(CHECK YOUR UNDERSTANDING):
1: In the passage on disclosing medical errors, can you write out the stretch from "Guidelines similar those" through "sensitively as possible." again, swapping "chief of staff" for "medical director"?
2: Can you carry on the passage about disclosing medical errors to patients from the point where it stops?

*** Opening EXTRACTED TEXT ***

Compared with other VA medical centers, the Lexington facility is in the top quartile for the number of claims filed but at the bottom quartile for payments made. Although most organizations encourage and embrace honest and full disclosure of errors, many may be struggling to standardize that process.
Guidelines similar those at Lexington can be established and approved by the hospital’s ethics committee. The policy would be as follows:
Unless disclosure is needed to obtain consent for immediate treatment, a multidisciplinary risk management committee should be assigned to investigate the facts promptly. If the event was caused by error and if the error resulted in loss of the patient’s functions or life, the chief of staff should ask the patient and family to meet with him or her; the facility attorney (as well as a risk-management representative); and a quality manager. All details should be stated as sensitively as possible.
Emphasis should be placed on the regret of the institution and the personnel involved. Any actions that have been taken to prevent similar events should also be mentioned. All questions should be answered. If appropriate, an offer of restitution should be made, based on a reasonable calculation of loss.

*** Closing EXTRACTED TEXT ***
*** Opening DATA BELOW ***

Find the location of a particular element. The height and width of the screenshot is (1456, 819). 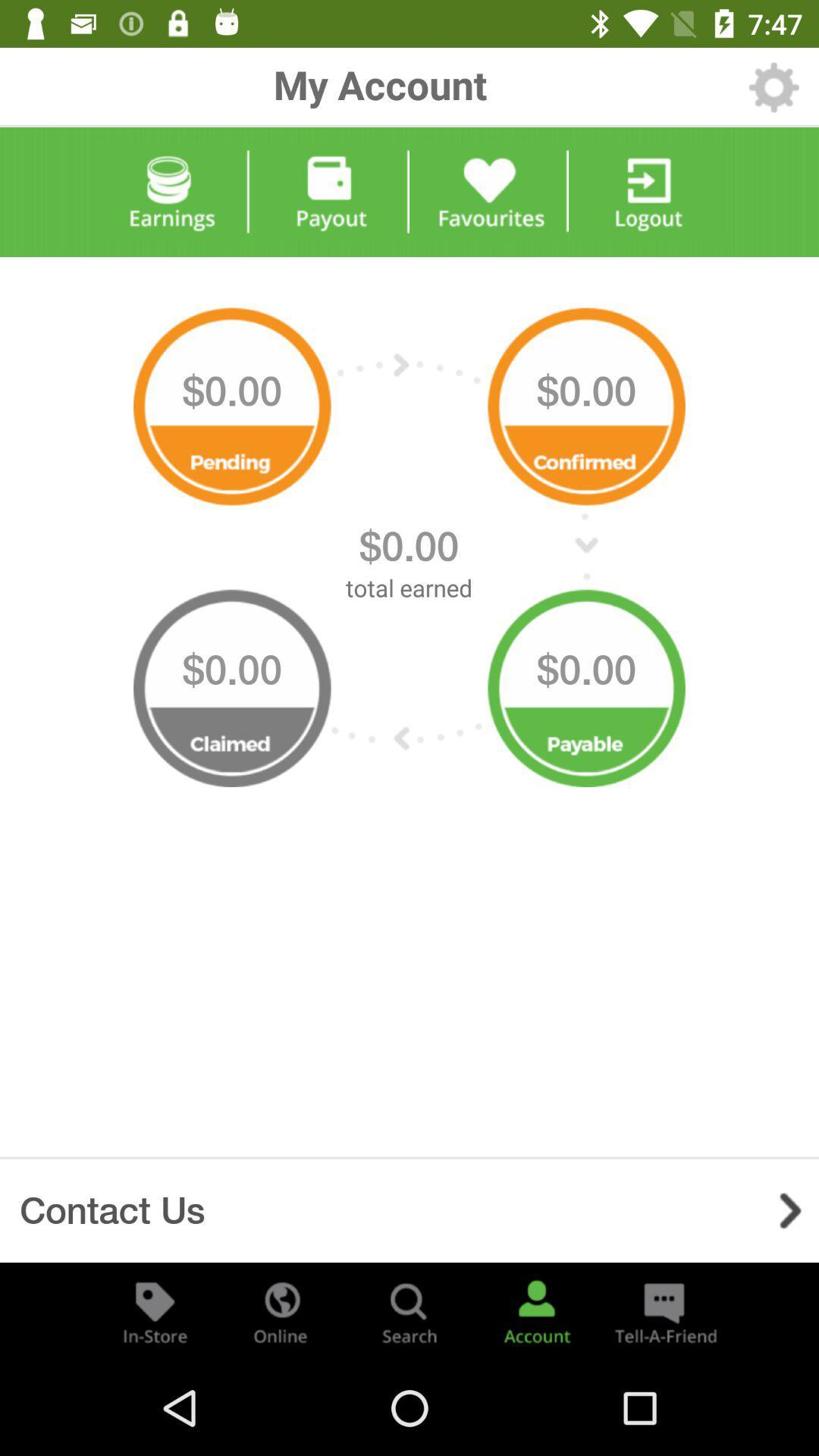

*** Closing DATA BELOW ***

(RESULTS IN ORDER):
1:
Guidelines similar those at Lexington can be established and approved by the hospital’s ethics committee. The policy would be as follows:
Unless disclosure is needed to obtain consent for immediate treatment, a multidisciplinary risk management committee should be assigned to investigate the facts promptly. If the event was caused by error and if the error resulted in loss of the patient’s functions or life, the medical director should ask the patient and family to meet with him or her; the facility attorney (as well as a risk-management representative); and a quality manager. All details should be stated as sensitively as possible.

2:
• Disclosure is likely to upset patients and their families. Caution is advised against acting defensively or ignoring the patient and family. Role-playing can be helpful before the parties and practitioners involved meet.
Full disclosure of errors with fair compensation for injuries seems to be a solution that is both ethical and cost-effec-tive. Disclosure restores organizations and practitioners to the role of patient advocates. This step puts the patient’s interests first and has the potential to minimize the financial impact on the organization. This policy encourages open communication about errors and helps to restore the public’s trust in health care. Most important, it’s the right thing to do.